PHash (Perceptual Hash) is a DCT-based perceptual hashing algorithm described in “Implementation and Benchmarking of Perceptual Image Hash Functions” by Zauner et al. It produces a 64-bit hash by analyzing low-frequency DCT coefficients. This algorithm is more robust than simple hashing methods and supports weighted Hamming distance for improved accuracy.

When to Use

Use PHash when you need:
  • DCT-based robustness to minor transformations
  • 64-bit compact hash for efficient storage
  • Weighted distance metrics for better discrimination
  • Research-backed algorithm with benchmarking results
  • Balance between robustness and hash size
PHash is widely used in academic research and commercial applications for perceptual image matching.

Constructor

func NewPHash(opts ...PHashOption) (PHash, error)

Available Options

  • WithSize(width, height uint) - Sets the resize dimensions (DCT input size)
  • WithInterpolation(interp Interpolation) - Sets the resize interpolation method
  • WithWeights(weights []float64) - Sets per-byte weights for weighted Hamming distance
  • WithDistance(fn DistanceFunc) - Overrides the default weighted Hamming distance function

Supported Interpolation Methods

  • NearestNeighbor
  • Bilinear
  • BilinearExact (default)
  • Bicubic
  • MitchellNetravali
  • Lanczos2
  • Lanczos3

Usage Example

package main

import (
    "fmt"
    "github.com/ajdnik/imghash/v2"
)

func main() {
    // Create PHash with default settings
    phash, err := imghash.NewPHash()
    if err != nil {
        panic(err)
    }

    // Hash an image file
    hash, err := imghash.HashFile(phash, "photo.jpg")
    if err != nil {
        panic(err)
    }

    fmt.Printf("PHash: %v\n", hash)
}

With Custom Options

// Create PHash with custom DCT size and interpolation
phash, err := imghash.NewPHash(
    imghash.WithSize(64, 64),  // Larger DCT input
    imghash.WithInterpolation(imghash.Lanczos3),
)
if err != nil {
    panic(err)
}

hash, err := imghash.HashFile(phash, "photo.jpg")

With Weighted Distance

// Create PHash with custom per-byte weights
weights := []float64{1.0, 1.2, 1.5, 1.8, 2.0, 2.2, 2.5, 3.0}

phash, err := imghash.NewPHash(
    imghash.WithWeights(weights),
)
if err != nil {
    panic(err)
}

// Compare uses weighted Hamming distance
h1, _ := imghash.HashFile(phash, "image1.jpg")
h2, _ := imghash.HashFile(phash, "image2.jpg")

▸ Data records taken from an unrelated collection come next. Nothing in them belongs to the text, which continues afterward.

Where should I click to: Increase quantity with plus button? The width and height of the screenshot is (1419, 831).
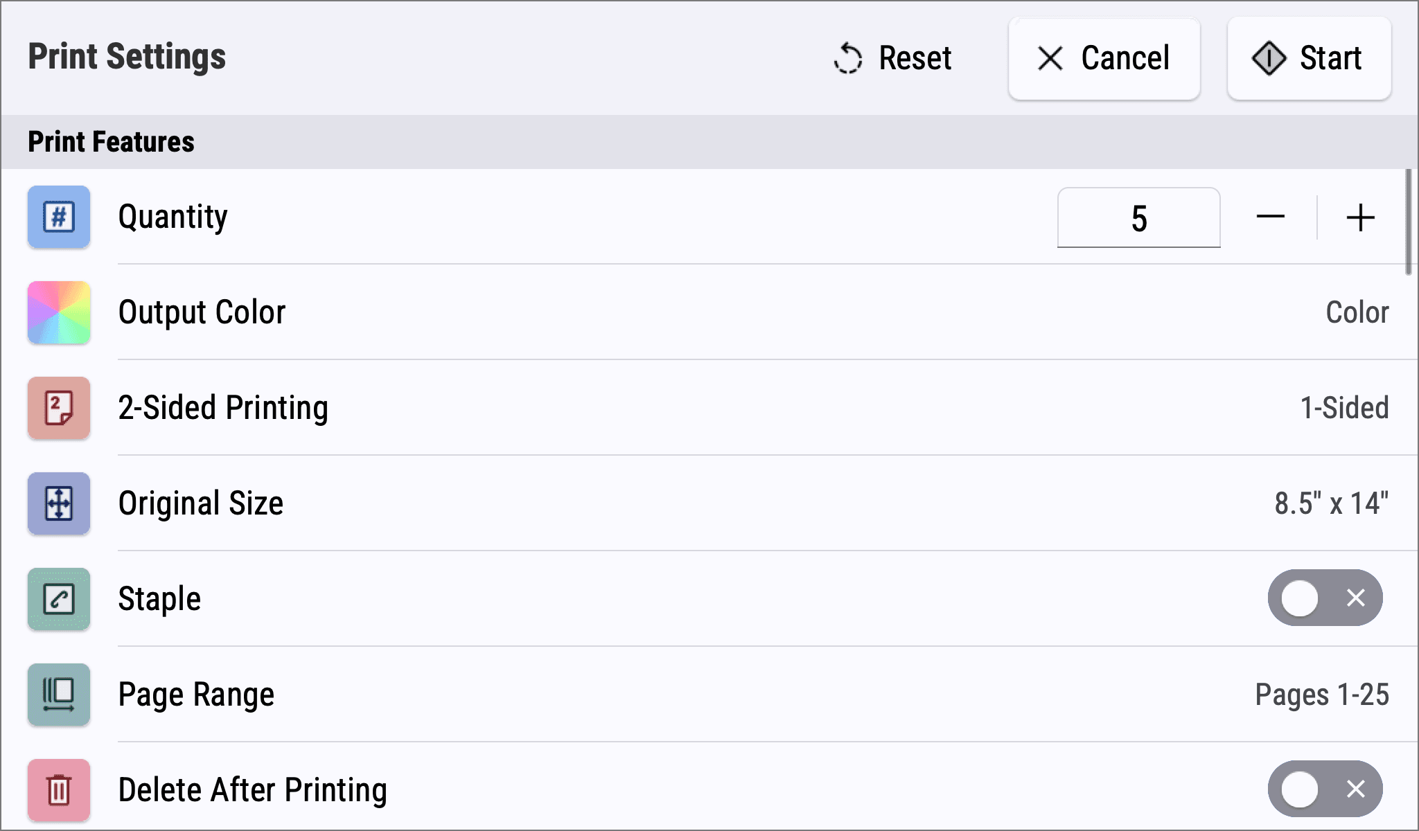pos(1360,217)
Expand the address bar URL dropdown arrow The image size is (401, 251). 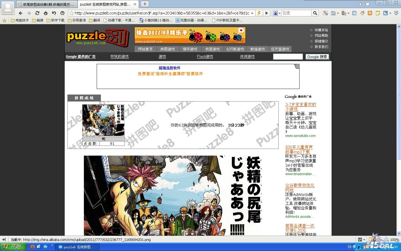(x=252, y=13)
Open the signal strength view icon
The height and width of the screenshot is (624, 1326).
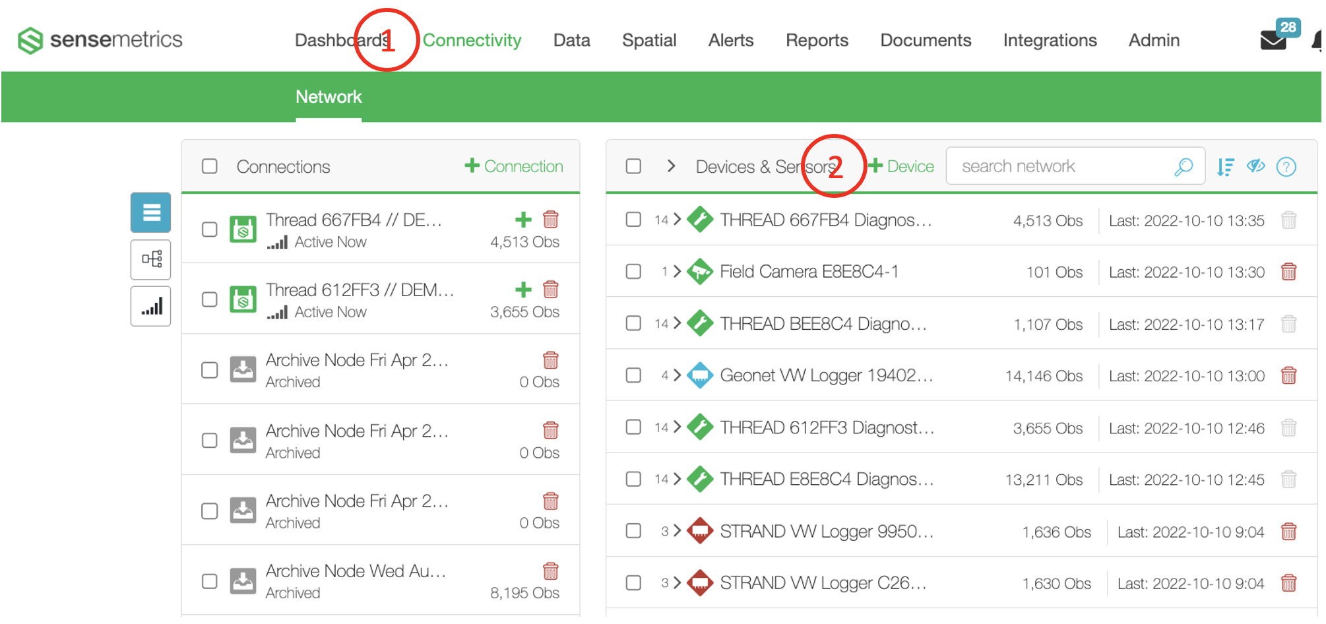click(150, 307)
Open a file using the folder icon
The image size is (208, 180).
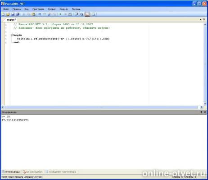(8, 14)
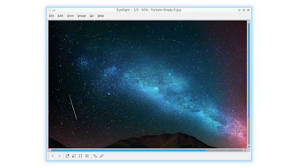This screenshot has width=298, height=168.
Task: Expand the Go menu
Action: pyautogui.click(x=92, y=16)
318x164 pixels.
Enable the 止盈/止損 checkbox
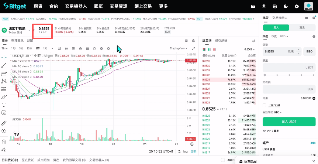(265, 105)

dist, err := phash.Compare(h1, h2)

Default Settings

  • Hash size: 64 bits (8 bytes)
  • Resize dimensions: 32×32 pixels
  • Interpolation: BilinearExact
  • DCT block: Top-left 8×8 coefficients (excluding DC)
  • Distance metric: Weighted Hamming distance
  • Default weights: All 1.0 (uniform weighting)

How It Works

The PHash algorithm:
  1. Resizes the image to 32×32 pixels
  2. Converts to grayscale
  3. Computes 2D Discrete Cosine Transform (DCT)
  4. Extracts top-left 8×8 DCT coefficients
  5. Removes the DC component (strongest frequency)
  6. Computes the mean of remaining coefficients
  7. Thresholds coefficients against the mean:
    • Sets bit to 1 if coefficient > mean
    • Sets bit to 0 if coefficient ≤ mean
  8. Produces a 64-bit binary hash
The DCT captures frequency information, making PHash robust to minor image modifications while remaining sensitive to structural changes.

Weighted Hamming Distance

PHash supports weighted Hamming distance, where each byte can have a different weight:
// Higher weights for more significant bytes
weights := []float64{
    1.0,  // Byte 0 (lowest frequencies)
    1.5,  // Byte 1
    2.0,  // Byte 2
    2.5,  // Byte 3
    3.0,  // Byte 4
    3.5,  // Byte 5
    4.0,  // Byte 6
    4.5,  // Byte 7 (highest frequencies)
}

phash, _ := imghash.NewPHash(imghash.WithWeights(weights))
This allows you to emphasize or de-emphasize certain frequency ranges based on your use case.

Comparison

PHash uses weighted Hamming distance by default:
phash, _ := imghash.NewPHash()

h1, _ := imghash.HashFile(phash, "original.jpg")
h2, _ := imghash.HashFile(phash, "modified.jpg")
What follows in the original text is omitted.